No cesamos de repetirlo. Vivimos una escalada de violencia que nos afecta profundamente. La palabra “guerra”, casi descartada de nuestras conversaciones, se ha instalado con una naturalidad que da miedo. Ya no la decimos en voz baja, ni ponemos dos comillas imaginarias pintadas con nuestros dedos en el aire para hablar de ello.

Y es que las cosas han cambiado. Hasta hace un par de años, en que la invasión rusa de Ucrania cambió nuestros parámetros, la guerra era algo que ocurría muy lejos, y, cuando los informativos se referían a algún conflicto armado, lo hacían de un modo que nos resultaba casi totalmente ajeno. Nuestra zona de confort estaba a salvo.

Sin embargo, las cosas no eran tan diferentes como podemos creer. Entonces y ahora el número de conflictos armados activos en el mundo supera los cincuenta. Es decir, que hay, como mínimo, cincuenta lugares en el mundo donde la gente muere cada día, donde hay niñas y niños asesinados, hambrunas, epidemias y todo tipo de crímenes de guerra que acompañan a la guerra misma. Un sufrimiento que, desde la comodidad de nuestros sofás, es casi imposible de imaginar.

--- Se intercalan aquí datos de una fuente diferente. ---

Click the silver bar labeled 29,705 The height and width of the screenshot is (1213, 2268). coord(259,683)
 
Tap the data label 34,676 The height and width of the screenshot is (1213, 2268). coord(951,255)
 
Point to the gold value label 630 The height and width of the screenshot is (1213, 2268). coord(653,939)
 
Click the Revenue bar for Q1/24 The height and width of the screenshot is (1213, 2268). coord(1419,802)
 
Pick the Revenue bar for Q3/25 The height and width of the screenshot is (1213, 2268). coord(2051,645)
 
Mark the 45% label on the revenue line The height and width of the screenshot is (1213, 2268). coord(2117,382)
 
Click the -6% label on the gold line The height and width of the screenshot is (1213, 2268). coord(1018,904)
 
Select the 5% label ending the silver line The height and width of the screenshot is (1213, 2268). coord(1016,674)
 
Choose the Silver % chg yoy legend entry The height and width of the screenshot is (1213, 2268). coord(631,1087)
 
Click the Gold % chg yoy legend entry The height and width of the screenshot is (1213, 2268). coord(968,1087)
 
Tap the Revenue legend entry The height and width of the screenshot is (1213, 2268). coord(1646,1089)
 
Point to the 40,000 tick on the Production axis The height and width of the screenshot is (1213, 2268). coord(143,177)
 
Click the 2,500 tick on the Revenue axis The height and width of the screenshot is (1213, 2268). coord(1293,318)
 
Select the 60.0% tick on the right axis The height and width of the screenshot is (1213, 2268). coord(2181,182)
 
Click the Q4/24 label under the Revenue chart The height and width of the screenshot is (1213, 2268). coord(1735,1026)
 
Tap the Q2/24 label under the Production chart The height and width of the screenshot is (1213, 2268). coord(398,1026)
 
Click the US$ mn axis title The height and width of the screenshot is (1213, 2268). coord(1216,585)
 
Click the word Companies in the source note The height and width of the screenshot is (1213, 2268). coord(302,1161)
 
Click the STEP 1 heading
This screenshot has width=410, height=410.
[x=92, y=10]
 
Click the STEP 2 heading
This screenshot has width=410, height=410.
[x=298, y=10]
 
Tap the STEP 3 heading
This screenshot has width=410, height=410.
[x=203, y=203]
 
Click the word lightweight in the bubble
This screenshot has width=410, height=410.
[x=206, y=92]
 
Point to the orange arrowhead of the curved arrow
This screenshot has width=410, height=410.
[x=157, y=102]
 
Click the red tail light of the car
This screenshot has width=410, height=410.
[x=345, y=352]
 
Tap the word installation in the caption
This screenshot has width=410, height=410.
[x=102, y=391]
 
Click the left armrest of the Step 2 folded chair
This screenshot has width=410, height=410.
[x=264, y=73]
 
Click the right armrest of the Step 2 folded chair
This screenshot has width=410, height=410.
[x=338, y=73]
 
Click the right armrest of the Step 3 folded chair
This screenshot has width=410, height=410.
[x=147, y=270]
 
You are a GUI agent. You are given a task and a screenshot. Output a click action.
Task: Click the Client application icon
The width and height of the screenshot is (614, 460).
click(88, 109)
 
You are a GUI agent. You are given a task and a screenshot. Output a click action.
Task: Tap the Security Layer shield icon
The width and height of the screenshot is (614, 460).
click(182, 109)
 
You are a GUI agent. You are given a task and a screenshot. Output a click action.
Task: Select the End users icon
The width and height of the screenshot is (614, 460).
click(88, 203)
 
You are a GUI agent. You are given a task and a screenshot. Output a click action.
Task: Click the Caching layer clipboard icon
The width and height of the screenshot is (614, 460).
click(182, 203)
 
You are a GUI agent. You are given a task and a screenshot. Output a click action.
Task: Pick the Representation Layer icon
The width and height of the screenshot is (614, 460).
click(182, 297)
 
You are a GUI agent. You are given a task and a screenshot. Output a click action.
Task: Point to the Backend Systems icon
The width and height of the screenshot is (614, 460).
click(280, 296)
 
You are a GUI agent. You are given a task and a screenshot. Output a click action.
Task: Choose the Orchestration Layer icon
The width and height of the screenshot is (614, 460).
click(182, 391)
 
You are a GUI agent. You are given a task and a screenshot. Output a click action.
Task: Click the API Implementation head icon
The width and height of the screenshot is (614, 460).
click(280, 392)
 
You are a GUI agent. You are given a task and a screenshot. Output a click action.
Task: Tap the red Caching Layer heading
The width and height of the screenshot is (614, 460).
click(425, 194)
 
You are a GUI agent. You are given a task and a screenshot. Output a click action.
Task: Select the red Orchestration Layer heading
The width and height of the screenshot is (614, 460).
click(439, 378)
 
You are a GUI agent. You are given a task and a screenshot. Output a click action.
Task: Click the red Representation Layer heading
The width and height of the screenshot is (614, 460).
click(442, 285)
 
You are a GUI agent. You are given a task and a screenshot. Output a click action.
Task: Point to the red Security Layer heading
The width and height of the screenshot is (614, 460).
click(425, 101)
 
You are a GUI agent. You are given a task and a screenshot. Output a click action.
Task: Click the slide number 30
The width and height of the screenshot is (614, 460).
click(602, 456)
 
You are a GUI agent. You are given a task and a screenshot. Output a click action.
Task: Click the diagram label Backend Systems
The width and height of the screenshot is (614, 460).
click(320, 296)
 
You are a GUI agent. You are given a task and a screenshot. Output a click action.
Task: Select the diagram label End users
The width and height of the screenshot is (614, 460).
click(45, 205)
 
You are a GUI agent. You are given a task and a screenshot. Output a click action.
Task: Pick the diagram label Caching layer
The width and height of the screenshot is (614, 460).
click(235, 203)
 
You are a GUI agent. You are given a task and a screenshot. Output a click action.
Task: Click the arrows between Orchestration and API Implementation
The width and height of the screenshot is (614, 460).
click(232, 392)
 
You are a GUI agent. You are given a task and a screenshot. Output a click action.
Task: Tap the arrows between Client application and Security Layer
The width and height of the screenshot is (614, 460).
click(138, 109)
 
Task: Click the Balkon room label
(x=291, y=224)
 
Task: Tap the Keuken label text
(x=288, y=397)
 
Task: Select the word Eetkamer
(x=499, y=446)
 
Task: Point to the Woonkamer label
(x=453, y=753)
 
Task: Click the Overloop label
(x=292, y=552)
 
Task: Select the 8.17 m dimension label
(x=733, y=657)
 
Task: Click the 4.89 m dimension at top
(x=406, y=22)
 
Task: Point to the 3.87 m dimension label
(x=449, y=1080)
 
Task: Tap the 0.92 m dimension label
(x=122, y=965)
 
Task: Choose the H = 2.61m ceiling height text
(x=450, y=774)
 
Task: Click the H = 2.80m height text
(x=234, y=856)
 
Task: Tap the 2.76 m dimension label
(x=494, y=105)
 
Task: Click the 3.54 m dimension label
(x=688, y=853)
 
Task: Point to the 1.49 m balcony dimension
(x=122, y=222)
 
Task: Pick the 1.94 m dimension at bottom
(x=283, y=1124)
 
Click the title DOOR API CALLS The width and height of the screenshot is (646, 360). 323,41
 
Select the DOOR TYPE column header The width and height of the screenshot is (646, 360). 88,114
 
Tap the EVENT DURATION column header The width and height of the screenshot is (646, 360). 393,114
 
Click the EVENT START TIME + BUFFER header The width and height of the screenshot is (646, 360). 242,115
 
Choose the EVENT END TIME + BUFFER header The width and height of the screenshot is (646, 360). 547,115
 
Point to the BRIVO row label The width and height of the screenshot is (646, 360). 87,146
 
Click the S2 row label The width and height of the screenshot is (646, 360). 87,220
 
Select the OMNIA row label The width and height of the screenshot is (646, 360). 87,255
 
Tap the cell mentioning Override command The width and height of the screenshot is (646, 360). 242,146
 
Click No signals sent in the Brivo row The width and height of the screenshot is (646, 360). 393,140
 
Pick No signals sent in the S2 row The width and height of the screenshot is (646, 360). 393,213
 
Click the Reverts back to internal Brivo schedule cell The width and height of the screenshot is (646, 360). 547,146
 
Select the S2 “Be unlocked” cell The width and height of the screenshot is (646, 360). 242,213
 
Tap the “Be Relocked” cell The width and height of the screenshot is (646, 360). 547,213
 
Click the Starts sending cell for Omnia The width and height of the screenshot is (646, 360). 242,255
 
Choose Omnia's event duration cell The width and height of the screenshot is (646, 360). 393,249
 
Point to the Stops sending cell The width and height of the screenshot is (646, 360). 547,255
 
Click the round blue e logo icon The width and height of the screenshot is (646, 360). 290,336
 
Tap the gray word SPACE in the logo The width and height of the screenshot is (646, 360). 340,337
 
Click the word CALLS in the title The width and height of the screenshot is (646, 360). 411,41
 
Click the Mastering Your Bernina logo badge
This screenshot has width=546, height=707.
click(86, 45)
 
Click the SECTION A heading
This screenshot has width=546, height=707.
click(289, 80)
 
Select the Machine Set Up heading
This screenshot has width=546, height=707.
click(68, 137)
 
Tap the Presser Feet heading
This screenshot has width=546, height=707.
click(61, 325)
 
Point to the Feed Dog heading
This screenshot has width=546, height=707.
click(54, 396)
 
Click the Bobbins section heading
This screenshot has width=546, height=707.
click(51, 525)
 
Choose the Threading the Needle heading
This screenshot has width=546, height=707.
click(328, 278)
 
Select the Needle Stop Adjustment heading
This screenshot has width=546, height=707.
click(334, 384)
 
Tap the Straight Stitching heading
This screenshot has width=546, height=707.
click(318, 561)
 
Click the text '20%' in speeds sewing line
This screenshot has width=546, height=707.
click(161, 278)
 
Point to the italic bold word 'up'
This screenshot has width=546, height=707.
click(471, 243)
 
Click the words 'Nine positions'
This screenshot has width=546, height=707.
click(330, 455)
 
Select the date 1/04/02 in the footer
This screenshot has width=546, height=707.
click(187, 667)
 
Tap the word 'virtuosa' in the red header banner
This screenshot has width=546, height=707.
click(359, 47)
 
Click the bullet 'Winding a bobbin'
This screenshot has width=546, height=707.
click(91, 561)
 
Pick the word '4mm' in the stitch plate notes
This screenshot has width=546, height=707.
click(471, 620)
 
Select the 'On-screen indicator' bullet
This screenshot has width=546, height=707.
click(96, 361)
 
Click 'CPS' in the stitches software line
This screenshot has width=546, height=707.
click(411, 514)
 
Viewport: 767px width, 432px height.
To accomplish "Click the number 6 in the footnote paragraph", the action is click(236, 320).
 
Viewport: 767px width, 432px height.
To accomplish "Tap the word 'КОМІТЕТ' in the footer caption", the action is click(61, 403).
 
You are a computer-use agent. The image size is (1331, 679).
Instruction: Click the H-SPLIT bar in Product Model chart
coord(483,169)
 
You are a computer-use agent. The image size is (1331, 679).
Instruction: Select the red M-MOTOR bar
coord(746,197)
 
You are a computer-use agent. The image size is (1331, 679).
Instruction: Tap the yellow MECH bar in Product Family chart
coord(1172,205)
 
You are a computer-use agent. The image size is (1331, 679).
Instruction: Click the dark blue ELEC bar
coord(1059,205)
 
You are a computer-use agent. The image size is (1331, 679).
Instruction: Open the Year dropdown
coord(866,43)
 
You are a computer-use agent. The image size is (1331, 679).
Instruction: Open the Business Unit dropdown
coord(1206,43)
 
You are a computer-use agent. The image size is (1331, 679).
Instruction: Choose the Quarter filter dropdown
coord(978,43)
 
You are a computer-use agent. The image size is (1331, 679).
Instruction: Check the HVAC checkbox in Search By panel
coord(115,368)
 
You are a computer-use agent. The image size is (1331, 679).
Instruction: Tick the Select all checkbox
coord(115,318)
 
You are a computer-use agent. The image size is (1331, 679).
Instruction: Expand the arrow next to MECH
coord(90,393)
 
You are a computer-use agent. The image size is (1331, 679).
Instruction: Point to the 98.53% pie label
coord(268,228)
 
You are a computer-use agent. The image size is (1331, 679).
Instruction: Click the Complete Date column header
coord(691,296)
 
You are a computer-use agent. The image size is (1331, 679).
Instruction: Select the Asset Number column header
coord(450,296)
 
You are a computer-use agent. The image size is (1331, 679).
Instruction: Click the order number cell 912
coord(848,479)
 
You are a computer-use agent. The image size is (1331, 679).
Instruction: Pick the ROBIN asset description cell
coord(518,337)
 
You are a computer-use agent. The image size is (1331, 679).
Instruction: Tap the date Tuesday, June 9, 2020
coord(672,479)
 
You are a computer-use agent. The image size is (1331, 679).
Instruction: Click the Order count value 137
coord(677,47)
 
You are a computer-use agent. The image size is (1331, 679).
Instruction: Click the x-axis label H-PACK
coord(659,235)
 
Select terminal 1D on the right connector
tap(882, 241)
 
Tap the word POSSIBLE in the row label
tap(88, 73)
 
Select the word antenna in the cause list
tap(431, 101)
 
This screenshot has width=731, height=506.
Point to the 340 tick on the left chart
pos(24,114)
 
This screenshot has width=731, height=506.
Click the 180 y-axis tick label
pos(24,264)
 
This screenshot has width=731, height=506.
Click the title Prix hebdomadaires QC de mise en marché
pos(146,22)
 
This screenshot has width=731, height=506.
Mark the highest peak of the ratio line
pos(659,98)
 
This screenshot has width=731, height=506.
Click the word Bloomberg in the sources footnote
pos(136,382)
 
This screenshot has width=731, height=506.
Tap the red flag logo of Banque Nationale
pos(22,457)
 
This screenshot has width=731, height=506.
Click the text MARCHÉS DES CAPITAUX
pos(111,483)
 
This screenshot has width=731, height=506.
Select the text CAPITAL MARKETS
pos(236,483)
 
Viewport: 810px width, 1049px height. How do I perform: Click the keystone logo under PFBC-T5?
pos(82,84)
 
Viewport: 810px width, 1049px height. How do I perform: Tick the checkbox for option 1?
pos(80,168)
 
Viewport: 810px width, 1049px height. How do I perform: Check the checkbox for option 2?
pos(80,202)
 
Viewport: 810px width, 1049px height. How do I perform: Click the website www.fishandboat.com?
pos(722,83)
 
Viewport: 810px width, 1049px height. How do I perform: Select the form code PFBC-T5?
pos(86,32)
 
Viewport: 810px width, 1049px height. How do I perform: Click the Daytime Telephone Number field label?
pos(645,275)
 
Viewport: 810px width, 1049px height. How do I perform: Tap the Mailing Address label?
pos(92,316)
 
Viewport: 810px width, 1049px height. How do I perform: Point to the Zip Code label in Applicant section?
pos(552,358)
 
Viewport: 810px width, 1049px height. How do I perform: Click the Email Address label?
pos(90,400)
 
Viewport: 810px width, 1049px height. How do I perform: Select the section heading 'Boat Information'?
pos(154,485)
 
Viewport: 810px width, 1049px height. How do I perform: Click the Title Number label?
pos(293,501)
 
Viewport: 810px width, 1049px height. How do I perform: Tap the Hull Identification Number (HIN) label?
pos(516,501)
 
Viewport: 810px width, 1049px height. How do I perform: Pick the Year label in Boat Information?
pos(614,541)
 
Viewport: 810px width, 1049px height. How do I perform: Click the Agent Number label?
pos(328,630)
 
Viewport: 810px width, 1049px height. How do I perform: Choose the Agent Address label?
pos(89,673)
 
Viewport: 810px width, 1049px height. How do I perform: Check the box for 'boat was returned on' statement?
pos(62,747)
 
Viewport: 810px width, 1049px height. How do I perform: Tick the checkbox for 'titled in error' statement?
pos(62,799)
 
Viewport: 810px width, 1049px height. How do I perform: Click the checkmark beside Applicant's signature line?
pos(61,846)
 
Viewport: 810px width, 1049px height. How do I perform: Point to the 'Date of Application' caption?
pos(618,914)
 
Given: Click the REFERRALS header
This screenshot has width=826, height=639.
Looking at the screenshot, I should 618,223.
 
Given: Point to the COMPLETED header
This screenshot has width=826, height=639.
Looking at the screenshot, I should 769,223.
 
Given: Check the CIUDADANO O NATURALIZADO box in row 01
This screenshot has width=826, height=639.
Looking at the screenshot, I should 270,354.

Pero, de pronto, la guerra se acercó a nuestras fronteras, y empieza a tocar de una modo insistente y alarmante a nuestras puertas y a nuestros intereses. La guerra ya no es algo lejano que ocurre en lugares como Yemen, Siria, Birmania o Burkina Faso. Ocurre en nuestro entorno, amenaza nuestra seguridad e incluso vacía las estanterías de nuestros supermercados o afecta a lo que hemos de pagar por las cosas. O sea, adiós a la zona de confort. Tal como suena.

Lo que está ocurriendo en Ucrania y en Gaza nos ha sacudido por varias razones, y nos sentimos apelados como no nos hicieron sentir otras guerras. Se protesta en las universidades como veíamos en las películas que se hacía en la Guerra de Vietnam, y la guerra se ha incorporado a las tertulias de radio y televisión y las conversaciones de café.

Pero no podemos olvidar que cualquier guerra siempre se ceba sobre las personas más vulnerables. Sea en Ucrania o en Yemen, en Gaza o en Mali, y sea cual sea el color de la piel o la religión de quienes se ven envueltos en ella.

Tal vez si el mundo hubiera sabido reaccionar cuando estas cosas ocurrían en otros lugares, no escucharíamos ahora esos tambores de guerra tan cercanos. Esperemos que no sea tarde. Aunque para muchas niñas y niños y para muchas otras personas, ya lo es. Por desgracia.